A document database is a series of values and keys.
Almost all apps use a production database to function.
Some of the largest companies in the world use MongoDB to help allow their apps to function.
MongoDB's cloud product, Atlas, has been growing all over the place and now represents more than 50% of their revenue.
MongoDB built a lot of supporting products around their document database and this made their product much better and led to more user growth.
Atlas has built a great product to use (Justin just tried it for a simple project and said that setting it up and using it was smooth and free) which has been a major reason for their huge growth and Atlas can also be hosted on any of the big three cloud players - Amazon Web Services, Microsoft Azure and Google Cloud Platform.
The tailwind of many companies transitioning their IT infrastructure to the cloud has led to a lot of growth for MongoDB as well.

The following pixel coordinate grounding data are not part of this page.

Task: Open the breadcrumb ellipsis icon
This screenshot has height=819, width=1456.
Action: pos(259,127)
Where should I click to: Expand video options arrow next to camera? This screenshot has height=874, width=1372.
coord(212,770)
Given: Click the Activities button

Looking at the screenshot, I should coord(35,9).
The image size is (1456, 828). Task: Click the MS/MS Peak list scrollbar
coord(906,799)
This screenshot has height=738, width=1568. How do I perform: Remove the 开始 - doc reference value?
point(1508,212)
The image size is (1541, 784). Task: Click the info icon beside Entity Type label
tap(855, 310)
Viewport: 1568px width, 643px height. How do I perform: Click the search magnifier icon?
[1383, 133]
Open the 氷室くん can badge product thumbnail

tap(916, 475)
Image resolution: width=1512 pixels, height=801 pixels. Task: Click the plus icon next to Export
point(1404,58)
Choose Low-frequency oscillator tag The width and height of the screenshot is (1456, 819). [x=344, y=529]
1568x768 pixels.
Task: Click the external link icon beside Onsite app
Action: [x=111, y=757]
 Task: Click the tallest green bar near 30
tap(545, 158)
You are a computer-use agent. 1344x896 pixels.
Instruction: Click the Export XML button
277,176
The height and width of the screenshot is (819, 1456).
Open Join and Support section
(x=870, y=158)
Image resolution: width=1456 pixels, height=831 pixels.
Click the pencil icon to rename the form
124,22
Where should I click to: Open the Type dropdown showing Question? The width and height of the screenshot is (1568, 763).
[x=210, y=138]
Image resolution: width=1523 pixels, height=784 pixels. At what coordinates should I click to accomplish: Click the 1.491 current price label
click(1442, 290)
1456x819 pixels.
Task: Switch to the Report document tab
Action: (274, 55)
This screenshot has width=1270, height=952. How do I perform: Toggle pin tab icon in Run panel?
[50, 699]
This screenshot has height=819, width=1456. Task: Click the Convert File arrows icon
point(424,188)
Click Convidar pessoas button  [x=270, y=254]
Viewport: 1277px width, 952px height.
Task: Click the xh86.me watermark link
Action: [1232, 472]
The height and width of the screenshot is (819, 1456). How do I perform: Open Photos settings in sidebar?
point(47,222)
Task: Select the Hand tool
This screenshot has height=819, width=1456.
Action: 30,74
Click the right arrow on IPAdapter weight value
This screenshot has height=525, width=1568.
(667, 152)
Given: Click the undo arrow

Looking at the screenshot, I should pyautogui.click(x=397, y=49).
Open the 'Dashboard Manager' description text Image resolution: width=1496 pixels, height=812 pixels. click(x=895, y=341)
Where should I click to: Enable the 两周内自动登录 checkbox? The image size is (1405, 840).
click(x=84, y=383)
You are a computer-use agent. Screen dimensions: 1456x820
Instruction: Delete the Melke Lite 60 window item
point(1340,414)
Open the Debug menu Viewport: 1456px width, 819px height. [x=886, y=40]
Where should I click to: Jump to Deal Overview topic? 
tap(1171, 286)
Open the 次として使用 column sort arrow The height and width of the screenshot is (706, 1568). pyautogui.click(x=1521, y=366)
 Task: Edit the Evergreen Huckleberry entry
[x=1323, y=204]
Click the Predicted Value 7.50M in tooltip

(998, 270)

Some offerings that MongoDB has with their database are enterprise, backup, monitoring and cloud but they make the majority of their revenue from managed services like hosting your database.
In order to fully understand what MongoDB does, you need to understand what NOSQL is.
NOSQL is a database that isn’t structured. This is in contrast to SQL which is a category of mini-programming languages for structured databases.
NOSQL databases are a lot harder to query in because the data isn’t organized meanwhile SQL databases are easier to query in because the data is more organized.
For example, two people with different names, age and height would be stored in a NOSQL database because the data types (Matt, John, 50 years old, 10 years old, 6'2", 4'1") in this case don’t match.
The most popular type of NOSQL database is called document store and that is how MongoDB works.
MongoDB is trying to be the go-to-place for data by offering some other product lines such as realm, realm sync, charts and atlas data lake.
They're also trying to brand themselves more on being a good database to developers and less on NOSQL based on what their current website says.